まさみ「早いですが、出ましょうか。朝ごはんはタイミングを見て、どこかで済ませましょう」
ゆい「日の出と共に出発だね」
サイドカーに彼女と荷物を押し込み、キックスタートでエンジンをかける。
バイクの振動に合わせて、隣から呑気な鼻歌が聞こえていた。
・・・・・・
・・・
・・・
国道途中の定食屋で朝食兼昼食を済ませ、目的地付近に来た頃にはもうすっかり日は傾いていた。
ゆい「右見ても左見ても、海。ついに端まで来たって感じだね。
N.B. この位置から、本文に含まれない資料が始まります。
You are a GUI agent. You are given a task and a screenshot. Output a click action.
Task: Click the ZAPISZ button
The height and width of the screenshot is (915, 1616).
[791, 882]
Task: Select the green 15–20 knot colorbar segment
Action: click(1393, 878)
サンセットコーストにバイク、最高!」
まさみ「ええ、協会本部も見えてきましたよ」
陸地北端の一角に建てられた白い建物、バイク協会本部がひとまずの目的地であり、マザーロード始まりの地である。
ゆい「先に岬の方まで行ってみない?」
まさみ「ええ、ちょうどいい時間帯ですし、少しだけ見ていきましょう」
最北端のモニュメントの隣にバイクを停め、先端へと歩いていく。
遠浅の海が夕暮れ色に染まり、どこまでも広がっている。
隣に立つ彼女は、何も言わずずっと先の方を見つめていた。
しばらくして彼女が口を開く。
ゆい「満足した!じゃあ、行こっか」
まさみ「はい」
再びバイクのエンジンをかけ、協会本部の駐車場に停める。
協会のドアを開けると、大柄の男性が出迎えてくれた。バイク協会の会長である。
会長「やあ、まさみくん。久しぶり」
まさみ「会長さん、お久しぶりです」
会長「そちらの娘さんは?」
まさみ「彼女は“ゆい”さんです。旅の道連れです」
面倒な説明は省き、バイク乗り御用達の便利な言葉を用いて伝える。
ゆい「よ、よろしくお願いします!」
彼女は会長のオーラに気圧されて緊張しているようだった。
会長「ああ、よく来たね」
会長は彼女に優しく微笑みかける。その笑顔を見て、彼女はいくらか安心したようだった。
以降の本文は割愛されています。